Copy out the stretch from "Open the Windows 8.1 section" through "click(221, 81)", substituting "tab" for "section" and changing nothing else. Leave the pictures out.

═════ Dataset excerpts ═════

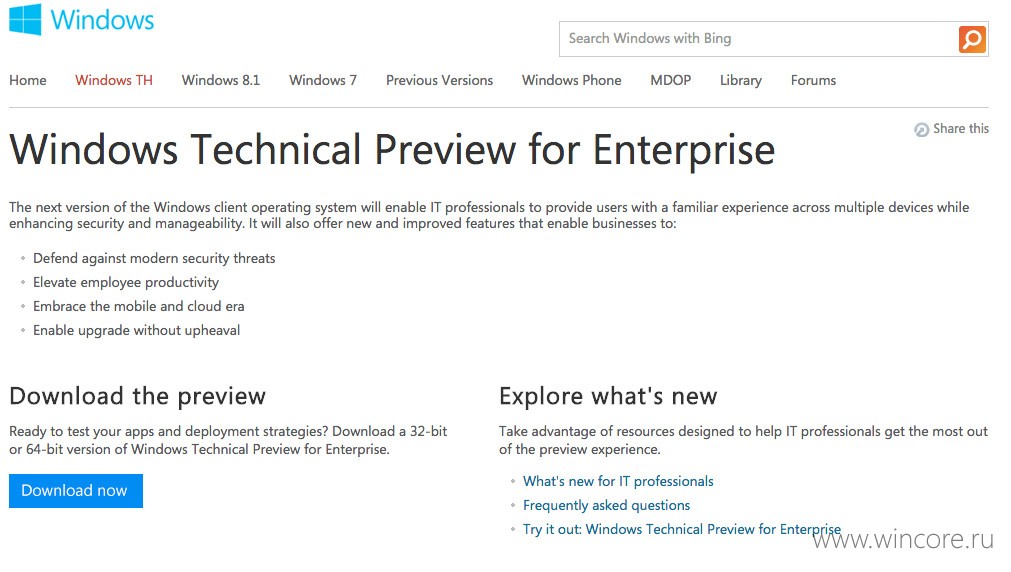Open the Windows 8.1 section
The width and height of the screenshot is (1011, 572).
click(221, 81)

═════
═════ Dataset excerpts ═════

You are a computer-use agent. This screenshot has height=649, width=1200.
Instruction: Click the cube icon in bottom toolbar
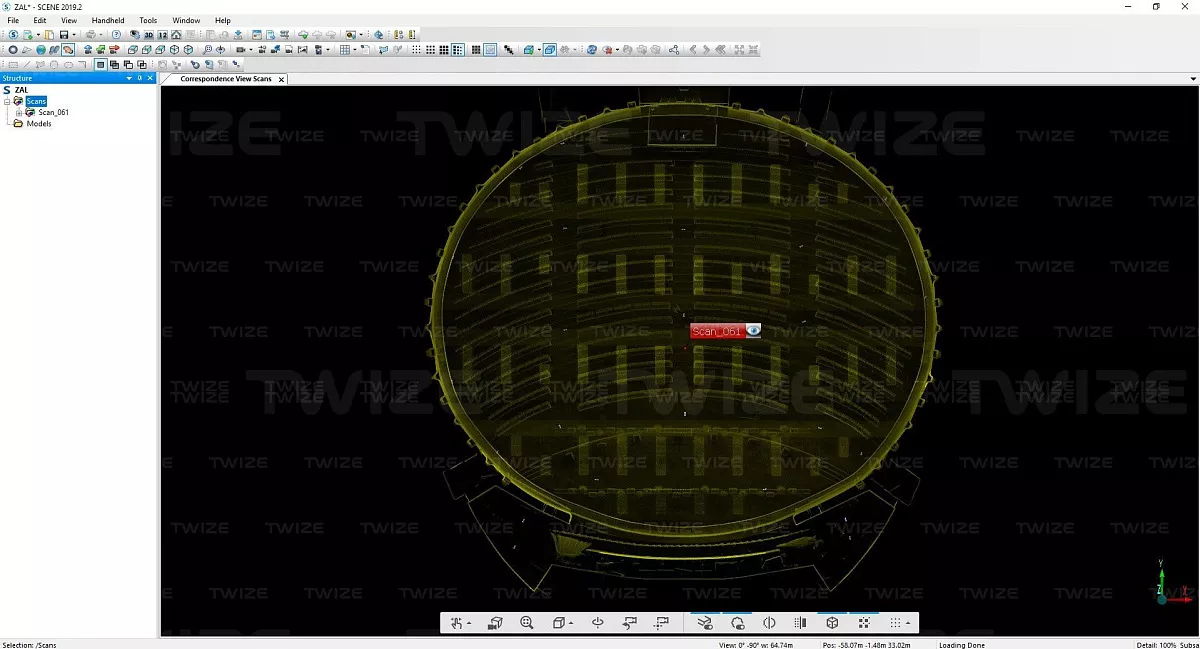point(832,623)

═════
═════ Dataset excerpts ═════

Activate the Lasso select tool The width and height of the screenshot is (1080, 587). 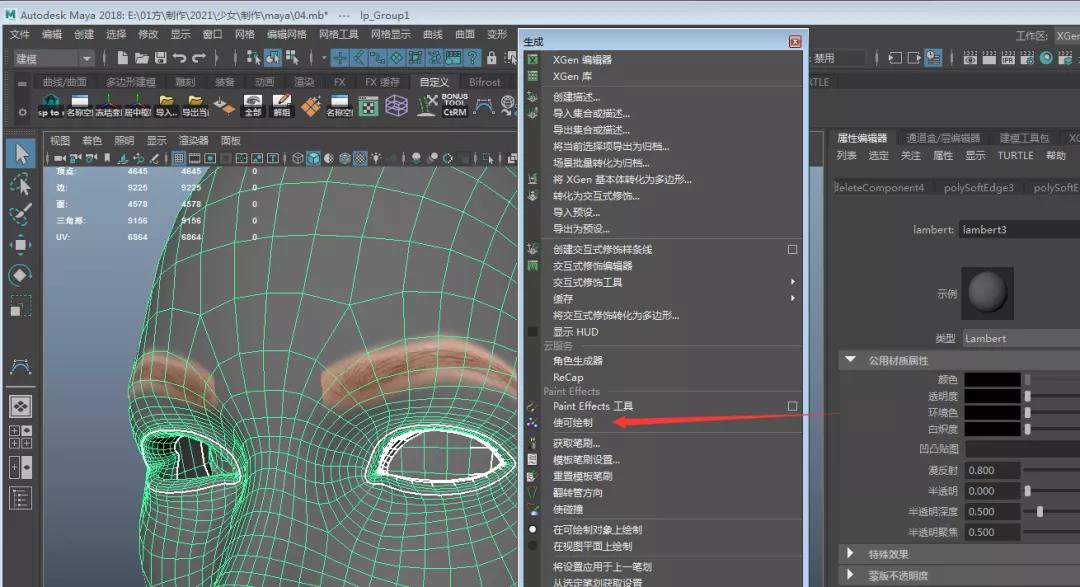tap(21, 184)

═════

**Exercise solution**
Open the Windows 8.1 tab
The width and height of the screenshot is (1011, 572).
click(221, 81)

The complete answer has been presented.